On a conference call with analysts, Goldfarb said the art and science of G-III were working.
“In fashion, you create an art, you’re making product that is not always the same,” he said. “Fortunately, our art is working, and we’re able to raise some of our prices as we change fashion, as we change fabrics, as we accommodate what the consumer is now looking to achieve. We’re not a Walmart resource, and we are not a Bergdorf Goodman resource, we’re kind of a middle-market business.…We’re careful as to where we raise our prices, and it’s been working.”
At the same time, he acknowledged that the company, founded by his father in 1956, is taking a more numbers-oriented approach.
“We’re looking at our business much differently than we have historically,” he said. “It’s not about a salesman just getting in front of a stage and showing nice product. It’s a planner estimating to the best of their ability, and we’ve got some amazing planners, what the consumer will buy from the retail venues that we ship.”
G-III’s third-quarter net profits inched up to $95.4 million, or $1.97 a diluted share, from $94 million, or $1.86, a year earlier. Adjusted earnings of $1.99 a share came in 5 cents ahead of the $1.94 analysts projected.

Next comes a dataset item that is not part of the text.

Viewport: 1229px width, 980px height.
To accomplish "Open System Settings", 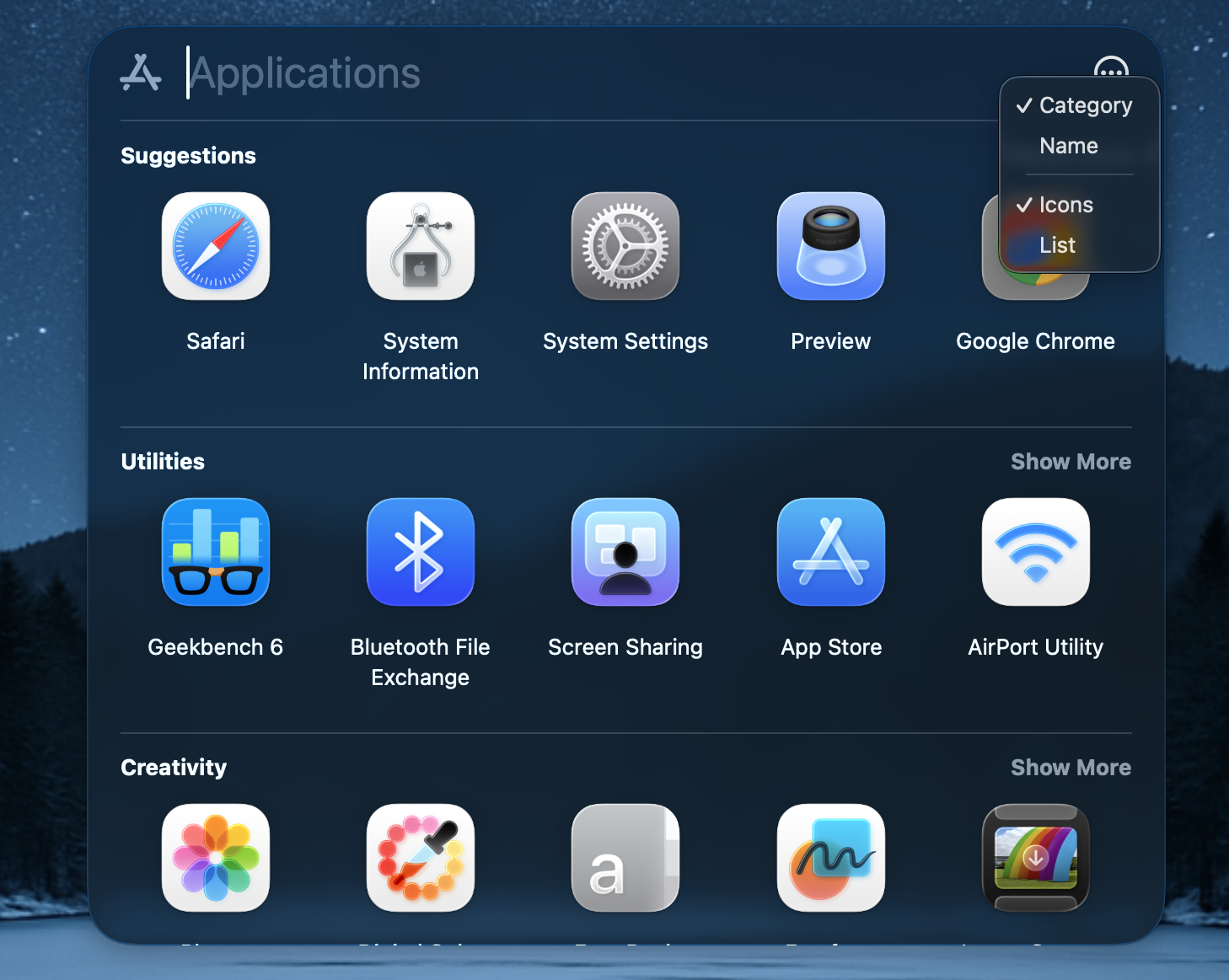I will 625,246.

Sales for the three months ended Oct. 31 rose 5.2 percent to $1.13 billion from $1.07 billion, but still lagged the $1.17 billion Wall Street had penciled in. The company — which owns DKNY and Donna Karan and produces Calvin Klein and Tommy Hilfiger goods under a license for PVH Corp. — saw its wholesale sales rise 6.2 percent to $1.07 billion in the quarter.

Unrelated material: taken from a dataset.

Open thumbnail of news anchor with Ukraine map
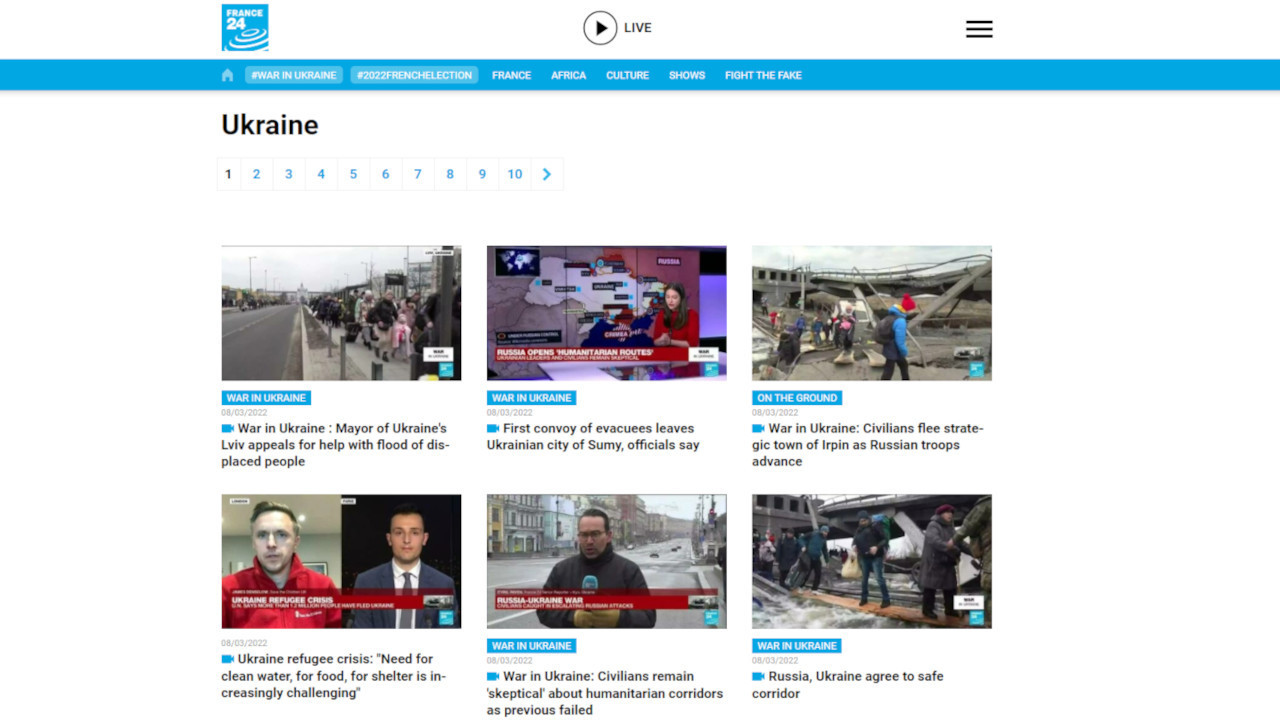1280x720 pixels. click(x=606, y=313)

Despite the quarter’s gains, G-III cut its outlook for the year, shaving $100 million of its sales forecast, which now calls for a top line of $3.2 billion. And the firm’s adjusted earnings per share forecast was cut to a range of $3.06 to $3.16, down from $3.15 to $3.25 seen in September.
Wall Street wanted more. Shares of the company fell as much as 11.4 percent in morning trading, but rebounded in the afternoon to close down 2.2 percent at $27.89.

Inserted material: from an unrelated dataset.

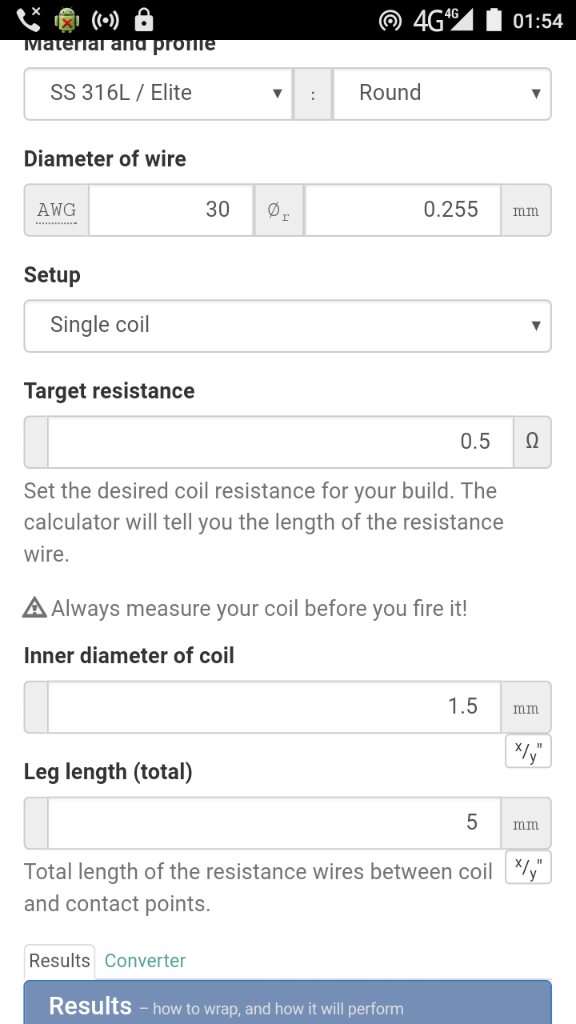Tap the AWG unit label
The image size is (576, 1024).
(x=57, y=210)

One of the growth areas is denim — a category that G-III is pressing with Calvin Klein, Tommy Hilfiger and DKNY.
The company just shipped its first CK Jeans looks and has installed about 25 CK Jeans shops at Macy’s stores.
“Initial reads of the sell-throughs are encouraging,” Goldfarb said. “We remain confident that we can build a substantial lifestyle women’s CK Jeans business over the next several years with the potential of reaching $250 million in annual sales.”
This spring, the company will launch a Tommy Jeans collection that will be sold separately from Tommy Hilfiger sportswear and focus on a younger consumer
Meanwhile, DKNY will soft launch a jeans line in spring with an edgy vibe. A full launch is expected for fall.